---------- DATA FOR PROCESSING

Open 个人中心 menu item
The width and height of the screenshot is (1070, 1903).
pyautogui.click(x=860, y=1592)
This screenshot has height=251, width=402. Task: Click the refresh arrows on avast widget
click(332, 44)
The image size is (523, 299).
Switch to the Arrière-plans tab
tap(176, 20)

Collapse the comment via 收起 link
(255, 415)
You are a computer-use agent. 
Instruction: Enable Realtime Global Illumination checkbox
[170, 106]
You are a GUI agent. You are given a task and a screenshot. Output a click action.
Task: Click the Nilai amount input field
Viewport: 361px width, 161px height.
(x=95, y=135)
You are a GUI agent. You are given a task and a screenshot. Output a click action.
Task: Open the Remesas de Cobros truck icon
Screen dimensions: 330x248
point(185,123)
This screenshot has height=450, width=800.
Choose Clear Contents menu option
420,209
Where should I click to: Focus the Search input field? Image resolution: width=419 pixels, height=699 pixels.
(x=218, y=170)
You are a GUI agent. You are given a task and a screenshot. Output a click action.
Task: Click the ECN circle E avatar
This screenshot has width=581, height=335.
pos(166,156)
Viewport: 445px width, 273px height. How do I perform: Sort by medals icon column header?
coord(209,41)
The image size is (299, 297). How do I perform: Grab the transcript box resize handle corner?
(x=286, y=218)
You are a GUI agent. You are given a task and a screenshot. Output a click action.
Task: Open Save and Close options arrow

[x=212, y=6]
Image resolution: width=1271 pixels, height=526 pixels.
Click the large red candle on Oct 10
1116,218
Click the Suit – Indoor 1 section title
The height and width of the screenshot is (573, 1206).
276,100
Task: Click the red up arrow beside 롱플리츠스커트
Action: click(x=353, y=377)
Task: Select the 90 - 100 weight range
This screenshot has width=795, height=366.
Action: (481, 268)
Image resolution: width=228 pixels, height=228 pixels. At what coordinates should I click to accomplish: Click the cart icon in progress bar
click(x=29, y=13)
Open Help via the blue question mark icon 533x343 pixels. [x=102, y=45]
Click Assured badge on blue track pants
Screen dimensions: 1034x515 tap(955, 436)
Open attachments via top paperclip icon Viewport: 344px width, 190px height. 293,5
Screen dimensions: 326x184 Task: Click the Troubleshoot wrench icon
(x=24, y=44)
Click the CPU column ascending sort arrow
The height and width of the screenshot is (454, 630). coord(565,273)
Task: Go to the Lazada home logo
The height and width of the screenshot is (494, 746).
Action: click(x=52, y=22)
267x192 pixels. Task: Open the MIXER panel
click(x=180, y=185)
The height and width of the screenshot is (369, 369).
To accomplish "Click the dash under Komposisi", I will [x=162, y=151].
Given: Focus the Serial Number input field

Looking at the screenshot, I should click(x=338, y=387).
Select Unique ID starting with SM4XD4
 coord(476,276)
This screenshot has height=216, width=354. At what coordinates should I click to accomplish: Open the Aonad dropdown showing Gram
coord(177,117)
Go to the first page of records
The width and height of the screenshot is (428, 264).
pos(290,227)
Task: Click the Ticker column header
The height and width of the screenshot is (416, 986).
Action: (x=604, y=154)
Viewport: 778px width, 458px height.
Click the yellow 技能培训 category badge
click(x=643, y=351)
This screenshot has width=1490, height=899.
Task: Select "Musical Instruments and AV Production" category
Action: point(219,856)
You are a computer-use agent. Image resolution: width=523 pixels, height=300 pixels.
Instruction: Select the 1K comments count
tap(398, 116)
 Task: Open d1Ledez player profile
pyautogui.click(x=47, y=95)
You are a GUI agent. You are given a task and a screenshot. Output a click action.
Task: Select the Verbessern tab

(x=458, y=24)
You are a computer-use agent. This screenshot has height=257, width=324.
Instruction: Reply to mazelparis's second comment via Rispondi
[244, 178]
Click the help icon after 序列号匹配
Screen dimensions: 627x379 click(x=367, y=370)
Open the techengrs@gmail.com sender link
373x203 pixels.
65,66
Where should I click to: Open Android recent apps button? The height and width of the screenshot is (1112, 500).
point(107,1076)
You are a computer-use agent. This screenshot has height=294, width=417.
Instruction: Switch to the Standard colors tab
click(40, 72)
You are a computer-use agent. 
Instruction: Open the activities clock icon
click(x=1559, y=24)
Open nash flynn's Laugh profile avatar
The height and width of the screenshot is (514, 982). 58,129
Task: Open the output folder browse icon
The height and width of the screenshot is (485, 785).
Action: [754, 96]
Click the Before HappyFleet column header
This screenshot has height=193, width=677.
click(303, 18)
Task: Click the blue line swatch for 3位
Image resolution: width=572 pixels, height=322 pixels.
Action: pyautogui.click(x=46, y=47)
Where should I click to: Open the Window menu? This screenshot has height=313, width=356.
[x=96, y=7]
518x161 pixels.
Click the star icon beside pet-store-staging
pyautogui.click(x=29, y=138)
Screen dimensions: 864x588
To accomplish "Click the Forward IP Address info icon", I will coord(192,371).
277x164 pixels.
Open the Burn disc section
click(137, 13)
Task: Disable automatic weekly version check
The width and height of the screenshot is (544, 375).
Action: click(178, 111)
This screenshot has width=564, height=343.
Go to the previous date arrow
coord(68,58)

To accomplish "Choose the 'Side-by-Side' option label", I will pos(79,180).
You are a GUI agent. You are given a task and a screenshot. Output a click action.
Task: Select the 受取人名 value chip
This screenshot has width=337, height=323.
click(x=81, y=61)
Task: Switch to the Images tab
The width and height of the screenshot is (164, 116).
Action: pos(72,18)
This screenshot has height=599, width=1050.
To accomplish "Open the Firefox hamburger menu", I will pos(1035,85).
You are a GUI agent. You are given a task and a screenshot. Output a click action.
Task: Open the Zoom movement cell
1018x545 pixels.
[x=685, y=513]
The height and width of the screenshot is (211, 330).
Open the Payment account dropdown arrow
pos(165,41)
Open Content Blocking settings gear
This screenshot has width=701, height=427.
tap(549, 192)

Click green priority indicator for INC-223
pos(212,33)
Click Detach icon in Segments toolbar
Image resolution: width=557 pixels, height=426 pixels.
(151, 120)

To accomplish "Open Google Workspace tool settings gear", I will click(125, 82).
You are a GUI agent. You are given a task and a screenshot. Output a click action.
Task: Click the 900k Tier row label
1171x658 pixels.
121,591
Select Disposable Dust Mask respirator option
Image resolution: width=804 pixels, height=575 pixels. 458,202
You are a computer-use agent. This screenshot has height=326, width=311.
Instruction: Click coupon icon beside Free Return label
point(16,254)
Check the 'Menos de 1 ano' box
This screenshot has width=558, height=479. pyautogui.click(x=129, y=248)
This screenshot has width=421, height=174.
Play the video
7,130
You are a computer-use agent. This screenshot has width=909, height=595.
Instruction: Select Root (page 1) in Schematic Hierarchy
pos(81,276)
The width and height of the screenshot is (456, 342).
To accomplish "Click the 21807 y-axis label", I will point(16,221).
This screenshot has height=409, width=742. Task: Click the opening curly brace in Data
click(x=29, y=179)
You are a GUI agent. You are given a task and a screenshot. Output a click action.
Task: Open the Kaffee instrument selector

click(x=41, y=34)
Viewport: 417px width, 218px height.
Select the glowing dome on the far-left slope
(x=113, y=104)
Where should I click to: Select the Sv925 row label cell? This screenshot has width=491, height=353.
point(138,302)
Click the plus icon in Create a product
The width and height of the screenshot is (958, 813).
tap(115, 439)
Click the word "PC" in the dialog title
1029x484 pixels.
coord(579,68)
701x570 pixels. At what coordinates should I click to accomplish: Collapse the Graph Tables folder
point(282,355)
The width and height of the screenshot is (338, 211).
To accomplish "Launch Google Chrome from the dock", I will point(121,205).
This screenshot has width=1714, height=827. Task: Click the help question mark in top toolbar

--------------------

*PROBLEM TO SOLVE*:
The lines above need to be restated word for word, all of them.

*EXERCISE OUTPUT*:
Open 个人中心 menu item
The width and height of the screenshot is (1070, 1903).
pyautogui.click(x=860, y=1592)
This screenshot has height=251, width=402. Task: Click the refresh arrows on avast widget
click(332, 44)
The image size is (523, 299).
Switch to the Arrière-plans tab
tap(176, 20)

Collapse the comment via 收起 link
(255, 415)
You are a computer-use agent. 
Instruction: Enable Realtime Global Illumination checkbox
[170, 106]
You are a GUI agent. You are given a task and a screenshot. Output a click action.
Task: Click the Nilai amount input field
Viewport: 361px width, 161px height.
(x=95, y=135)
You are a GUI agent. You are given a task and a screenshot. Output a click action.
Task: Open the Remesas de Cobros truck icon
Screen dimensions: 330x248
point(185,123)
This screenshot has height=450, width=800.
Choose Clear Contents menu option
420,209
Where should I click to: Focus the Search input field? Image resolution: width=419 pixels, height=699 pixels.
(x=218, y=170)
You are a GUI agent. You are given a task and a screenshot. Output a click action.
Task: Click the ECN circle E avatar
This screenshot has width=581, height=335.
pos(166,156)
Viewport: 445px width, 273px height. How do I perform: Sort by medals icon column header?
coord(209,41)
The image size is (299, 297). How do I perform: Grab the transcript box resize handle corner?
(x=286, y=218)
You are a GUI agent. You are given a task and a screenshot. Output a click action.
Task: Open Save and Close options arrow

[x=212, y=6]
Image resolution: width=1271 pixels, height=526 pixels.
Click the large red candle on Oct 10
1116,218
Click the Suit – Indoor 1 section title
The height and width of the screenshot is (573, 1206).
276,100
Task: Click the red up arrow beside 롱플리츠스커트
Action: click(x=353, y=377)
Task: Select the 90 - 100 weight range
This screenshot has width=795, height=366.
Action: (481, 268)
Image resolution: width=228 pixels, height=228 pixels. At what coordinates should I click to accomplish: Click the cart icon in progress bar
click(x=29, y=13)
Open Help via the blue question mark icon 533x343 pixels. [x=102, y=45]
Click Assured badge on blue track pants
Screen dimensions: 1034x515 tap(955, 436)
Open attachments via top paperclip icon Viewport: 344px width, 190px height. 293,5
Screen dimensions: 326x184 Task: Click the Troubleshoot wrench icon
(x=24, y=44)
Click the CPU column ascending sort arrow
The height and width of the screenshot is (454, 630). coord(565,273)
Task: Go to the Lazada home logo
The height and width of the screenshot is (494, 746).
Action: click(x=52, y=22)
267x192 pixels. Task: Open the MIXER panel
click(x=180, y=185)
The height and width of the screenshot is (369, 369).
To accomplish "Click the dash under Komposisi", I will [x=162, y=151].
Given: Focus the Serial Number input field

Looking at the screenshot, I should click(x=338, y=387).
Select Unique ID starting with SM4XD4
 coord(476,276)
This screenshot has height=216, width=354. At what coordinates should I click to accomplish: Open the Aonad dropdown showing Gram
coord(177,117)
Go to the first page of records
The width and height of the screenshot is (428, 264).
pos(290,227)
Task: Click the Ticker column header
The height and width of the screenshot is (416, 986).
Action: (x=604, y=154)
Viewport: 778px width, 458px height.
Click the yellow 技能培训 category badge
click(x=643, y=351)
This screenshot has width=1490, height=899.
Task: Select "Musical Instruments and AV Production" category
Action: point(219,856)
You are a computer-use agent. Image resolution: width=523 pixels, height=300 pixels.
Instruction: Select the 1K comments count
tap(398, 116)
 Task: Open d1Ledez player profile
pyautogui.click(x=47, y=95)
You are a GUI agent. You are given a task and a screenshot. Output a click action.
Task: Select the Verbessern tab

(x=458, y=24)
You are a computer-use agent. This screenshot has height=257, width=324.
Instruction: Reply to mazelparis's second comment via Rispondi
[244, 178]
Click the help icon after 序列号匹配
Screen dimensions: 627x379 click(x=367, y=370)
Open the techengrs@gmail.com sender link
373x203 pixels.
65,66
Where should I click to: Open Android recent apps button? The height and width of the screenshot is (1112, 500).
point(107,1076)
You are a computer-use agent. This screenshot has height=294, width=417.
Instruction: Switch to the Standard colors tab
click(40, 72)
You are a computer-use agent. 
Instruction: Open the activities clock icon
click(x=1559, y=24)
Open nash flynn's Laugh profile avatar
The height and width of the screenshot is (514, 982). 58,129
Task: Open the output folder browse icon
The height and width of the screenshot is (485, 785).
Action: [754, 96]
Click the Before HappyFleet column header
This screenshot has height=193, width=677.
click(303, 18)
Task: Click the blue line swatch for 3位
Image resolution: width=572 pixels, height=322 pixels.
Action: pyautogui.click(x=46, y=47)
Where should I click to: Open the Window menu? This screenshot has height=313, width=356.
[x=96, y=7]
518x161 pixels.
Click the star icon beside pet-store-staging
pyautogui.click(x=29, y=138)
Screen dimensions: 864x588
To accomplish "Click the Forward IP Address info icon", I will coord(192,371).
277x164 pixels.
Open the Burn disc section
click(137, 13)
Task: Disable automatic weekly version check
The width and height of the screenshot is (544, 375).
Action: click(178, 111)
This screenshot has width=564, height=343.
Go to the previous date arrow
coord(68,58)

To accomplish "Choose the 'Side-by-Side' option label", I will pos(79,180).
You are a GUI agent. You are given a task and a screenshot. Output a click action.
Task: Select the 受取人名 value chip
This screenshot has width=337, height=323.
click(x=81, y=61)
Task: Switch to the Images tab
The width and height of the screenshot is (164, 116).
Action: pos(72,18)
This screenshot has height=599, width=1050.
To accomplish "Open the Firefox hamburger menu", I will pos(1035,85).
You are a GUI agent. You are given a task and a screenshot. Output a click action.
Task: Open the Zoom movement cell
1018x545 pixels.
[x=685, y=513]
The height and width of the screenshot is (211, 330).
Open the Payment account dropdown arrow
pos(165,41)
Open Content Blocking settings gear
This screenshot has width=701, height=427.
tap(549, 192)

Click green priority indicator for INC-223
pos(212,33)
Click Detach icon in Segments toolbar
Image resolution: width=557 pixels, height=426 pixels.
(151, 120)

To accomplish "Open Google Workspace tool settings gear", I will click(125, 82).
You are a GUI agent. You are given a task and a screenshot. Output a click action.
Task: Click the 900k Tier row label
1171x658 pixels.
121,591
Select Disposable Dust Mask respirator option
Image resolution: width=804 pixels, height=575 pixels. 458,202
You are a computer-use agent. This screenshot has height=326, width=311.
Instruction: Click coupon icon beside Free Return label
point(16,254)
Check the 'Menos de 1 ano' box
This screenshot has width=558, height=479. pyautogui.click(x=129, y=248)
This screenshot has width=421, height=174.
Play the video
7,130
You are a computer-use agent. This screenshot has width=909, height=595.
Instruction: Select Root (page 1) in Schematic Hierarchy
pos(81,276)
The width and height of the screenshot is (456, 342).
To accomplish "Click the 21807 y-axis label", I will point(16,221).
This screenshot has height=409, width=742. Task: Click the opening curly brace in Data
click(x=29, y=179)
You are a GUI agent. You are given a task and a screenshot. Output a click action.
Task: Open the Kaffee instrument selector

click(x=41, y=34)
Viewport: 417px width, 218px height.
Select the glowing dome on the far-left slope
(x=113, y=104)
Where should I click to: Select the Sv925 row label cell? This screenshot has width=491, height=353.
point(138,302)
Click the plus icon in Create a product
The width and height of the screenshot is (958, 813).
tap(115, 439)
Click the word "PC" in the dialog title
1029x484 pixels.
coord(579,68)
701x570 pixels. At what coordinates should I click to accomplish: Collapse the Graph Tables folder
point(282,355)
The width and height of the screenshot is (338, 211).
To accomplish "Launch Google Chrome from the dock", I will point(121,205).
This screenshot has width=1714, height=827. Task: Click the help question mark in top toolbar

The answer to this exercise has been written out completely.